If you’re well-versed in the biohacking space, there’s a good chance you’ve heard of WHOOP. The wearable technology has captured the hearts of countless health-forward individuals, including professional athletes, Fortune 500 CEOs, military personnel, healthcare workers, and, well, me.
I’ve worn my WHOOP every day for the last three years—so suffice it to say I’m excited to have Will Ahmed, the founder and CEO of WHOOP, on today’s episode of the mindbodygreen podcast to talk about all things recovery and performance.
It’s a must-listen for anyone interested in elevating their fitness and overall health; but for now, take a peek at some of the most underrated biometrics to keep an eye on.
Contrary to what you might think, your heart doesn’t beat in a perfect, regular rhythm. Heart rate variability (HRV) is the time—measured in milliseconds—between each heartbeat and the variation in time between beat-to-beat intervals. And according to Ahmed, it provides a lens into your autonomic nervous system.
“Heart rate variability is this amazingly powerful metric to understand, in any given moment, the state of your body and how relaxed or activated it may be,” he explains.
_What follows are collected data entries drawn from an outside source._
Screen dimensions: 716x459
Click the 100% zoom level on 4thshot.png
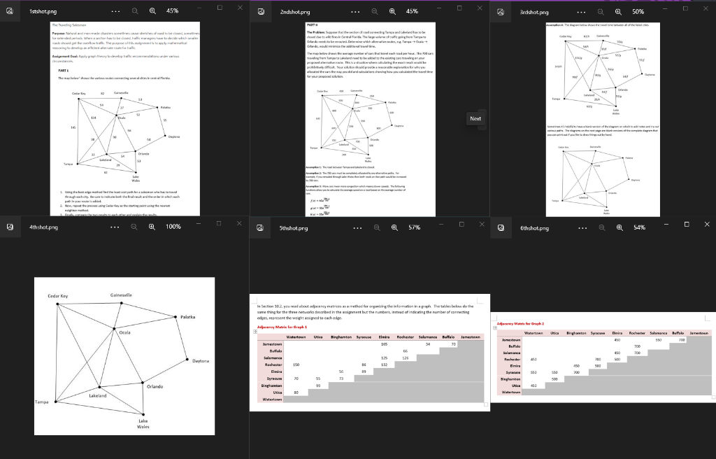(173, 227)
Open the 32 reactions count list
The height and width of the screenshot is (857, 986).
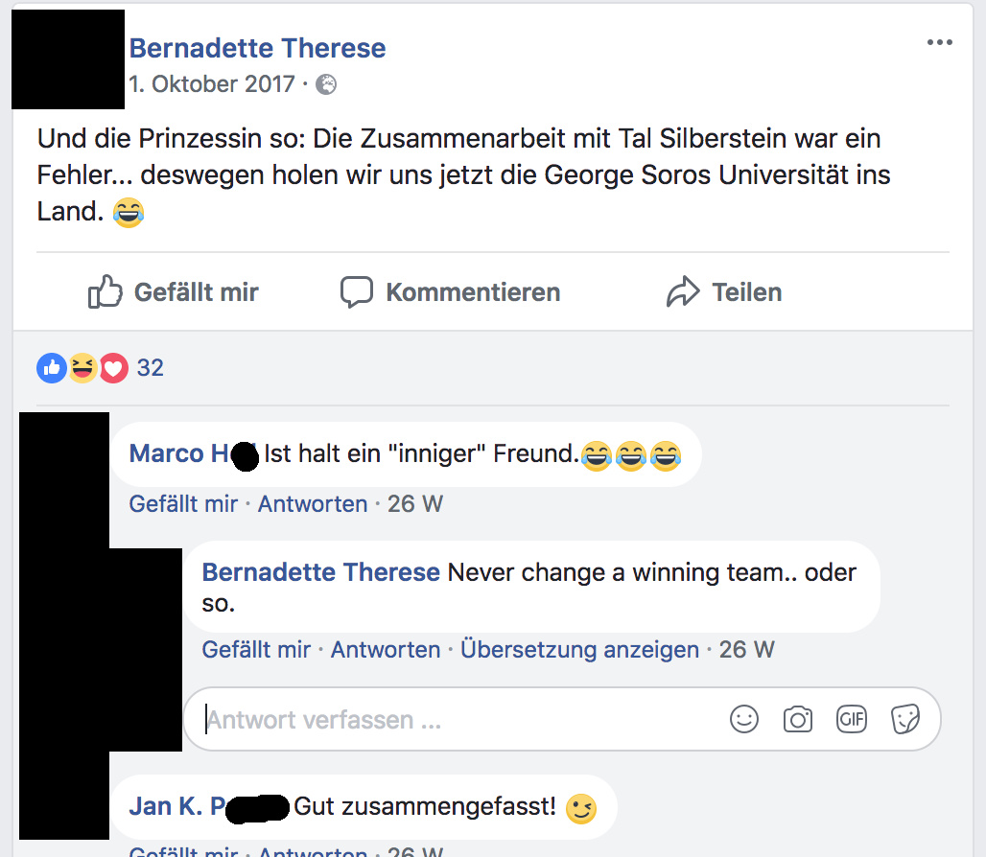coord(151,367)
The more variability you have the better, as that’s a sign your body can adapt to its environment despite stressors. “We measure heart rate variability while you’re sleeping, which creates this control every night and ultimately gives us this lens into how recovered your body [feels],” he adds.
However, like most good things, your HRV naturally declines with age. “So if you can keep your HRV the same for a number of years or even increase it, that’s essentially improving your biological age,” he notes. And yes, it is possible to increase HRV with lifestyle interventions—see here for our full guide.
Next, we have resting heart rate (or RHR). “Typically speaking, the lower [it is], the better,” Ahmed notes. A lower RHR is a sign that your body feels more relaxed, as opposed to ramping up the moment you take a couple flights of stairs.
That being said, there isn’t one magic number to aim for. “We like to look at metrics relative to your baseline,” Ahmed says regarding WHOOP. For example, let’s say someone has an average resting heart rate of 50 beats per minute.”If one morning they wake up and have a resting heart rate of 65, that’s a huge increase off of their baseline,” Ahmed explains. “It’s probably a signal that their body is run down.”
Even if you don’t necessarily feel run down, understanding your personal baseline is crucial. For “Especially people who are going through a period of chronic stress or illness, sometimes your mind gets calibrated to a different feeling,” Ahmed explains. “So you’re actually not even noticing that your body’s baseline could be way off.” That’s where metrics like RHR can be immensely helpful.
Finally, Ahmed recommends measuring your respiratory rate, or your number of breaths per minute. “We measure it while you’re sleeping,” he says in terms of WHOOP, and again, your “perfect” number depends on your baseline.
Not to mention, that number doesn’t change too much from day to day. So if it does, that’s a sign you might be dealing with illness. “That’s what made COVID very interesting on WHOOP, because it turned out that people who got COVID had this massive spike in their respiratory rate,” he shares. “We’re talking about people who had a respiratory rate of 14 for six months straight, and all of a sudden waking up and seeing a respiratory rate of 17 or 18 breaths per minute.”
And like the aforementioned health metrics, changes to respiratory rate is not something people typically feel in their bodies. “It’s something that’s happening so passively. I mean, how much do people actively think about their breathing rate?” Ahmed poses. “So to be able to see that is quite a wake up call.”